THE PROBLEM: Scan the lines below for the string "computer" and copy every one that has it.

········

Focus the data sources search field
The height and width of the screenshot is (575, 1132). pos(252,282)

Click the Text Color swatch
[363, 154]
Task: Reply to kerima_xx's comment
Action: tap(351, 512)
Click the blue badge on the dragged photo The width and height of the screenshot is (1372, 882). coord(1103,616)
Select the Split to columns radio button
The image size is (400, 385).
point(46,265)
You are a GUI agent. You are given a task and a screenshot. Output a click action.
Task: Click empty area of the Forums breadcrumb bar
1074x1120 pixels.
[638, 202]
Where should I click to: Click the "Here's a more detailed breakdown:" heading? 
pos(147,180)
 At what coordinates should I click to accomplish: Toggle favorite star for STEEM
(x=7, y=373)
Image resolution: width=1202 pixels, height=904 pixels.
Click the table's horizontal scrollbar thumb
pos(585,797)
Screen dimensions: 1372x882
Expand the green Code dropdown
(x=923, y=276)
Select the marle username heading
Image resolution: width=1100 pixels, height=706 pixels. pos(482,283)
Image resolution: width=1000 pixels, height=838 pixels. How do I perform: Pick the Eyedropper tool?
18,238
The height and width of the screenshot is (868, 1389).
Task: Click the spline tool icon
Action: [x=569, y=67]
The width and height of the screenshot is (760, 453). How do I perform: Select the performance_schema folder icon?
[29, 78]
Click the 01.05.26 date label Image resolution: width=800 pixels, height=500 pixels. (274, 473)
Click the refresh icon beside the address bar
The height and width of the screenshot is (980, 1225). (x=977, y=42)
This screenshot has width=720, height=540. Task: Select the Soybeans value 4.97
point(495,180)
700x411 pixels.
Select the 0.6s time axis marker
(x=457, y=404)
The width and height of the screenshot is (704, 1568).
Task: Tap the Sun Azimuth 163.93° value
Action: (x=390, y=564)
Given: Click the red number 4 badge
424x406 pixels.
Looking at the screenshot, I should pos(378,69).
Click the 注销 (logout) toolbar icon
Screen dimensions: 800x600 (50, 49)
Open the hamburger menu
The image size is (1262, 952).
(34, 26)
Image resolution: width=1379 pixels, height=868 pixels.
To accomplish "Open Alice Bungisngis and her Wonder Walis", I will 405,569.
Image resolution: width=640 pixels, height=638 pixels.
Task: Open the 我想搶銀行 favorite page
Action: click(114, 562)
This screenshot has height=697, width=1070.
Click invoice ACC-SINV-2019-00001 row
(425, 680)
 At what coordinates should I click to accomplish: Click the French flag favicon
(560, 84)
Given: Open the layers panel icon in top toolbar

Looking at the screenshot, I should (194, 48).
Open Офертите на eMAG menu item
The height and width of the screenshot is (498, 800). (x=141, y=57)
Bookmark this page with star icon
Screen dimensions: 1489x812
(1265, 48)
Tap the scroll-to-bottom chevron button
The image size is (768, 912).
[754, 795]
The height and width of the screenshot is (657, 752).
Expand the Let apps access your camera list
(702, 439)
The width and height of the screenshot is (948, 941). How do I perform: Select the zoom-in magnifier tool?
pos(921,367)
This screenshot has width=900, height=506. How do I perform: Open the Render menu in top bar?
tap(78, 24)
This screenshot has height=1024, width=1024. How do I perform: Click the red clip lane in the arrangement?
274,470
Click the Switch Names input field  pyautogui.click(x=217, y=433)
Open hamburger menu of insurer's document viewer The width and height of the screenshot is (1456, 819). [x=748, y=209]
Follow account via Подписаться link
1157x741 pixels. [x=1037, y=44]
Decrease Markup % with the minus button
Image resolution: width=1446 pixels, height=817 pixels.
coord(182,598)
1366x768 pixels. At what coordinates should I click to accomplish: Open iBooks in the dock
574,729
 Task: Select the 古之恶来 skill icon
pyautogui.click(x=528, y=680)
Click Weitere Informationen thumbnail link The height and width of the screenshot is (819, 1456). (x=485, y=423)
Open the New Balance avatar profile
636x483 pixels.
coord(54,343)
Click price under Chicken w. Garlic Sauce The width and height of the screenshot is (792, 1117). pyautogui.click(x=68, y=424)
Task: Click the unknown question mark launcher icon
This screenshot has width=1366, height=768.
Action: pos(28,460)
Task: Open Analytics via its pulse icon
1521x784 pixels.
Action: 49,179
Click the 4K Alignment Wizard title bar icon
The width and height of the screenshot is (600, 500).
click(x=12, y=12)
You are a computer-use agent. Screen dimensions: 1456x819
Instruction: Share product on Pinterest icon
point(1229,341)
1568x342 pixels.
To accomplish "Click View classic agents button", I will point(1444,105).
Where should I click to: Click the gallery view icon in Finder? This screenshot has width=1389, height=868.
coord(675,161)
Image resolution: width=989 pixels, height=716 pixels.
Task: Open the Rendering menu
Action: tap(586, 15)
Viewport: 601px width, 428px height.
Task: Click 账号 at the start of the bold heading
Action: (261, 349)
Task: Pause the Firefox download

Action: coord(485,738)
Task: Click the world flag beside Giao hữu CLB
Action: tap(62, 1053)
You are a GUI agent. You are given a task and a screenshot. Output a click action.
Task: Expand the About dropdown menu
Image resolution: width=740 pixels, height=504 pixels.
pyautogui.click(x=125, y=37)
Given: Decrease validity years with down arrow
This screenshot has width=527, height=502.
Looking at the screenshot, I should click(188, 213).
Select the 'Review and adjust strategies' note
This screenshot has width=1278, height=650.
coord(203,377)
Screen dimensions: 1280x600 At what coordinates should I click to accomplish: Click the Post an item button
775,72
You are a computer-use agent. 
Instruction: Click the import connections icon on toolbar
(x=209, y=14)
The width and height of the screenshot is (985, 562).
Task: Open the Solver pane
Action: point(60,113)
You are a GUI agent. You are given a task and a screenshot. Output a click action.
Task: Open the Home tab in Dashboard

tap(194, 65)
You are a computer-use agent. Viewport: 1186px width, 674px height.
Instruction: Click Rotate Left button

········

SOLUTION:
You are a computer-use agent. Screen dimensions: 1456x819
You are a computer-use agent. 
You are a computer-use agent. Viewport: 1186px width, 674px height.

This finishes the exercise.